When he talked he jabbed his chubby fingers at the chest of the person
listening to him, and he could say some impolitic things such as telling
Western
diplomats at the Kremlin, "History is on our side--we will bury you." Or
telling
an envoy from a Mediterranean country, "Get out of NATO or we will drop
a
nuclear bomb on you." When the ambassador protested that "you are such
a
big country and we are such a small country." Mr. Khrushchev replied,
"That's all right. For you we will use only a teeny tiny nuclear bomb."
Impatient With Theory
He was uncomfortable with intellectuals and impatient with abstract
theory--both attitudes that reflected his own life--and his Marxism was
one
described as a set of rather simple maims in which he believed deeply.

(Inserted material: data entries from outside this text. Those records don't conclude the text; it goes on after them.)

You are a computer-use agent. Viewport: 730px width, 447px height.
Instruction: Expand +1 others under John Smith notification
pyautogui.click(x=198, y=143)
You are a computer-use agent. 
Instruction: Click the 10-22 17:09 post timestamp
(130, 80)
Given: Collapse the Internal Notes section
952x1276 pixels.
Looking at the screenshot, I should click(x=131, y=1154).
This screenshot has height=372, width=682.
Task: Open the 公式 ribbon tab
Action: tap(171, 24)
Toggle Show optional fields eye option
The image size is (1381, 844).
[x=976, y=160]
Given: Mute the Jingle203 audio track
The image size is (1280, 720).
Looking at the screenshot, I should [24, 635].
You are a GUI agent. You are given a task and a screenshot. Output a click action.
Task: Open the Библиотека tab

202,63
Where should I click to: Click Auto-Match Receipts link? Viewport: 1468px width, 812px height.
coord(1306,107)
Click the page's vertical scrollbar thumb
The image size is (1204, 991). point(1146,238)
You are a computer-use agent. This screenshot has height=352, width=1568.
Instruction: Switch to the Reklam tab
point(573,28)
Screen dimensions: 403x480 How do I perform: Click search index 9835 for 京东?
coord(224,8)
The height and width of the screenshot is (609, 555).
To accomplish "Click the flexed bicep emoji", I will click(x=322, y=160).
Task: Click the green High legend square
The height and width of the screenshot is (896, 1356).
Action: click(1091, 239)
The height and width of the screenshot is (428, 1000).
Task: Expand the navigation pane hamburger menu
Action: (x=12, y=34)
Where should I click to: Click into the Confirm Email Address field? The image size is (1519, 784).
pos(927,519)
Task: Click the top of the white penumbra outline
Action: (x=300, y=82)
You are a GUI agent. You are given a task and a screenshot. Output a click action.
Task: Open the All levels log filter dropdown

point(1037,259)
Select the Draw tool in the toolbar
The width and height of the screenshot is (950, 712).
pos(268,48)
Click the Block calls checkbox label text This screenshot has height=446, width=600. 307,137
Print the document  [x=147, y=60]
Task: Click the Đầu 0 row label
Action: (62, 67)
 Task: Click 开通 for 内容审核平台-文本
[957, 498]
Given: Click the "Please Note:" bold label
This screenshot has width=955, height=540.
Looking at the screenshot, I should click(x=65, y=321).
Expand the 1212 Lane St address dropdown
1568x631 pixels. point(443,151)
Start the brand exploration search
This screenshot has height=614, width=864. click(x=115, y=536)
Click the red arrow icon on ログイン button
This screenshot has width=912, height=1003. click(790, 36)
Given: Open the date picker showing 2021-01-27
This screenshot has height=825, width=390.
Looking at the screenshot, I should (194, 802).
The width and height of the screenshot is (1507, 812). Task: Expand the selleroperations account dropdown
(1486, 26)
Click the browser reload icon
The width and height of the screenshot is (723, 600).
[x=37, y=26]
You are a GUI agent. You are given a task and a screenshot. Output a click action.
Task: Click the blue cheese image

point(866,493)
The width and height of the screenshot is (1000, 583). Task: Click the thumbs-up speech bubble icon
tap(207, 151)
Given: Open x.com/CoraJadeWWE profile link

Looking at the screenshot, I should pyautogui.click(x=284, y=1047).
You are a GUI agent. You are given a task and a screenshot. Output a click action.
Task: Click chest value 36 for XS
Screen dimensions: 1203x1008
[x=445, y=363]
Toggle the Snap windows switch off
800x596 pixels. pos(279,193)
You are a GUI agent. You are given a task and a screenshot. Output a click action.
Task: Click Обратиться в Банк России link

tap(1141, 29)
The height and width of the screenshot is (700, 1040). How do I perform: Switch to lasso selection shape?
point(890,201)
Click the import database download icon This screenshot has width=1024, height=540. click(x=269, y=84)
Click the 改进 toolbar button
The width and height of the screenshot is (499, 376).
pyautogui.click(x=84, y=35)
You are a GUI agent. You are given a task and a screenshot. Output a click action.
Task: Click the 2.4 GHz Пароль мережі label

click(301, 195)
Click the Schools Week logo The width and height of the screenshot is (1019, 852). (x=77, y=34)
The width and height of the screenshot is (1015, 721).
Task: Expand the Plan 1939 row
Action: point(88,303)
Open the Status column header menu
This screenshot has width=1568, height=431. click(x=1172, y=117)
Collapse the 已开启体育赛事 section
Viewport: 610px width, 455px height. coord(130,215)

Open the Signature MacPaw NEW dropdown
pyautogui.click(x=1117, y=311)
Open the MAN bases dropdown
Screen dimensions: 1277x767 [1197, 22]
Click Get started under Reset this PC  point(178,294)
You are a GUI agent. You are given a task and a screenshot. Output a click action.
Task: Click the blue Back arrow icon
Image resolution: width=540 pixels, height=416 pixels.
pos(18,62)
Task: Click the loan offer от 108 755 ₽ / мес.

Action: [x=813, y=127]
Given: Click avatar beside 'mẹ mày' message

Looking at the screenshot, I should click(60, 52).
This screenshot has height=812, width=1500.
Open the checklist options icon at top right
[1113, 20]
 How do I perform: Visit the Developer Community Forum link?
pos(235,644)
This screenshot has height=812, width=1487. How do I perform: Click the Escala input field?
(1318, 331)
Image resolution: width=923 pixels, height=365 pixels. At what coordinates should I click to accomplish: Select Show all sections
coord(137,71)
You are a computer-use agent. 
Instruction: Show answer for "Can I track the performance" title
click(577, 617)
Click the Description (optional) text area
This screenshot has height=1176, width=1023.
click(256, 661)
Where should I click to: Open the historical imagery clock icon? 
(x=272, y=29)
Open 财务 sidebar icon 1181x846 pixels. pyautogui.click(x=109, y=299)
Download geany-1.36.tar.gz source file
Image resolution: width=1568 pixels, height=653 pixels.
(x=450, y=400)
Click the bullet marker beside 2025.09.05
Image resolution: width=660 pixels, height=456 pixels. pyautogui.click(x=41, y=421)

This uneasiness with speculation for its own sake enabled him to concentrate
on practicality, but it also led into situations in which he relied overmuch
on
theoreticians. For example, he gave his blessing to publication of Aleksandr
Solzhenitsyn's "One Day in the Life of Ivan Denisovich," a book that let
some
air into Soviet writing about life under Stalin. But he also went along
with the
1958 conservative ideological attach on Boris Pasternak for his novel "Doctor
Zhivago," which portrayed scenes of the Bolshevik Revolution.
Later, however, in retirement, Mr. Khrushchev found time to read the book
and told a Soviet friend that he did not understand what the fuss had been
all
about. "We could have published that book," he said. "Maybe 200 words
were questionable--that's all."
It was as a practical man that Mr. Khrushchev rose from lowly beginnings
to
the top in the Communist hierarchy. He was born April 17, 1894, in the
mud
hut of his grandfather in Kalinovka, a poor village in Kursk Province,
where
Great Russia borders on the Ukraine.
"My grandfather was a serf, the property of a landlord who could sell him
if
he wished, or trade him for a hunting dog," Mr. Khrushchev once recalled.
"My father was a farmer who worked in the [coal] mines in the winter in
the
hope that he would some day earn enough money to buy a horse, so that he
could raise enough cabbage and potatoes to feed his family.
"As for myself, I began working as soon as I could walk. I herded calves,
then sheep, and finally the landlord's cows, until I was 15. Then I went
with
my father to the coalfields of the Donbas to work in the shops and mines.
I
worked at a factory owned by the Germans, at coal pits owned by
Frenchmen and at a chemical plant owned by Belgians. There I discovered
something about capitalists. They are all alike, whatever their nationality.
All
they wanted from me was the most work for the least money that would keep
me alive.
"So I became a Communist . . . I was not born a Communist . . . . But life
is a
great school. It thrashes and bangs and teaches you."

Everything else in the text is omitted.